Data shown:
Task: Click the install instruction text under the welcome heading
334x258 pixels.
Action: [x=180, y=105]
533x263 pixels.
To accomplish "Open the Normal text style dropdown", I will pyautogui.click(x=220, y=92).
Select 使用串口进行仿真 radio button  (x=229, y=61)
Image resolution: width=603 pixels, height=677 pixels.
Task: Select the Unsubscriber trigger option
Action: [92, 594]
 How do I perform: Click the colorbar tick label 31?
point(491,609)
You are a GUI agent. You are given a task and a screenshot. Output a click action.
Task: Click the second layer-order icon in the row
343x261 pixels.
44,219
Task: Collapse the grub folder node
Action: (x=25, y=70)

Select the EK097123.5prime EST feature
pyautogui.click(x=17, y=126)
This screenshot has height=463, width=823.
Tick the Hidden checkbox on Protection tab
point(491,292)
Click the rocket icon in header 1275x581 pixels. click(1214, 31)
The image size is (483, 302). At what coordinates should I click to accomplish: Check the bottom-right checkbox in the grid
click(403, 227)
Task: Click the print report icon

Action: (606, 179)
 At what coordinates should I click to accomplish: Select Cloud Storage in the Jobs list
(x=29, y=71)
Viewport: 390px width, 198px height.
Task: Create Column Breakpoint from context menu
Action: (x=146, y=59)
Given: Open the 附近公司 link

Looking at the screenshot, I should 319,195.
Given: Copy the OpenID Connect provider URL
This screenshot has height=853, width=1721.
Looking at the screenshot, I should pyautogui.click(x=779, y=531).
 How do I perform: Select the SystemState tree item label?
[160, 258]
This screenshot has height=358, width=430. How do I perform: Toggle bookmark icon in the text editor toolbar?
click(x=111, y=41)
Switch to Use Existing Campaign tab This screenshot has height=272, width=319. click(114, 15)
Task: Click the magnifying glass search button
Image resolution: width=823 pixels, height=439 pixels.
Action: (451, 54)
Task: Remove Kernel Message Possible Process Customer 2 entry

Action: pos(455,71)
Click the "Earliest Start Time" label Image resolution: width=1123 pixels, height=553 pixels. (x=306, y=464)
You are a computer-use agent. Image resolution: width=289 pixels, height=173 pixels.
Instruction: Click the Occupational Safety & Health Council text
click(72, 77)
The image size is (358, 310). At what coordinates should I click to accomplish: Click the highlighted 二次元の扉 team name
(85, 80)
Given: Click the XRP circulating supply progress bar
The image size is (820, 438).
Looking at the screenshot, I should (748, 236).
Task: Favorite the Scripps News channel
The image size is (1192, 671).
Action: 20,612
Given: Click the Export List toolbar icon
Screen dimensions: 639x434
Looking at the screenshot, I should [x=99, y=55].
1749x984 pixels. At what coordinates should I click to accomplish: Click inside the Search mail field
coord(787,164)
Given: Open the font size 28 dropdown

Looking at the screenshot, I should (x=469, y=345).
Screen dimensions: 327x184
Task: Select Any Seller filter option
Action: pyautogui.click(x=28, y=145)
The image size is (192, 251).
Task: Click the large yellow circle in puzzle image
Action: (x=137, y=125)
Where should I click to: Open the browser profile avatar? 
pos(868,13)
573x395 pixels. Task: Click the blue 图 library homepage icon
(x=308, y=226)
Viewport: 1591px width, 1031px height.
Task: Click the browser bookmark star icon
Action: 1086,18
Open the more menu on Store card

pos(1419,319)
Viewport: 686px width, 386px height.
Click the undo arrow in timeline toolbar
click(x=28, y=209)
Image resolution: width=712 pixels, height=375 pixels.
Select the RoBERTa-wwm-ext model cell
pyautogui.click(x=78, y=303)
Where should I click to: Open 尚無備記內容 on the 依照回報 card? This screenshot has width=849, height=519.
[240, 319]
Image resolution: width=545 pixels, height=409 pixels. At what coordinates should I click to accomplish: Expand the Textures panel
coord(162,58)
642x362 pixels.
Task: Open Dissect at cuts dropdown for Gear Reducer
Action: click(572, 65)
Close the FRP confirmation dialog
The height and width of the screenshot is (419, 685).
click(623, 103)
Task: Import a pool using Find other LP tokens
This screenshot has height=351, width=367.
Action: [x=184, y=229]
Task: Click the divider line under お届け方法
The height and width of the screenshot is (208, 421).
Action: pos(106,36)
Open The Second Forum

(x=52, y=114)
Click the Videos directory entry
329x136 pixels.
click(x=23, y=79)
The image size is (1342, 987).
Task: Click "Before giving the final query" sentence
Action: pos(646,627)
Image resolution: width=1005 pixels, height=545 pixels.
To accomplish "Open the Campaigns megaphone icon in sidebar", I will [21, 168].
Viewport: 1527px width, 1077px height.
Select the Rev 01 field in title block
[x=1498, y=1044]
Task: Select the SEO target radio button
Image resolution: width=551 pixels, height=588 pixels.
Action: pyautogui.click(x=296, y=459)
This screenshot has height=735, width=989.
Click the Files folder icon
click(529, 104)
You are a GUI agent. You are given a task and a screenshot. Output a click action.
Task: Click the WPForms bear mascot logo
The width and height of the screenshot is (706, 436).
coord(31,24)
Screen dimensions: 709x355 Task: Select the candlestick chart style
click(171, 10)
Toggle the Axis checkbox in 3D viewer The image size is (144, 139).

Directive:
Begin at the line that has "Task: Import a" and stop after the line that has "[x=1498, y=1044]", reproducing those lines with "divider line" swapped for "separator line" and everything else left as it is.

Response below:
Task: Import a pool using Find other LP tokens
This screenshot has height=351, width=367.
Action: [x=184, y=229]
Task: Click the separator line under お届け方法
The height and width of the screenshot is (208, 421).
Action: pos(106,36)
Open The Second Forum

(x=52, y=114)
Click the Videos directory entry
329x136 pixels.
click(x=23, y=79)
The image size is (1342, 987).
Task: Click "Before giving the final query" sentence
Action: pos(646,627)
Image resolution: width=1005 pixels, height=545 pixels.
To accomplish "Open the Campaigns megaphone icon in sidebar", I will [21, 168].
Viewport: 1527px width, 1077px height.
Select the Rev 01 field in title block
[x=1498, y=1044]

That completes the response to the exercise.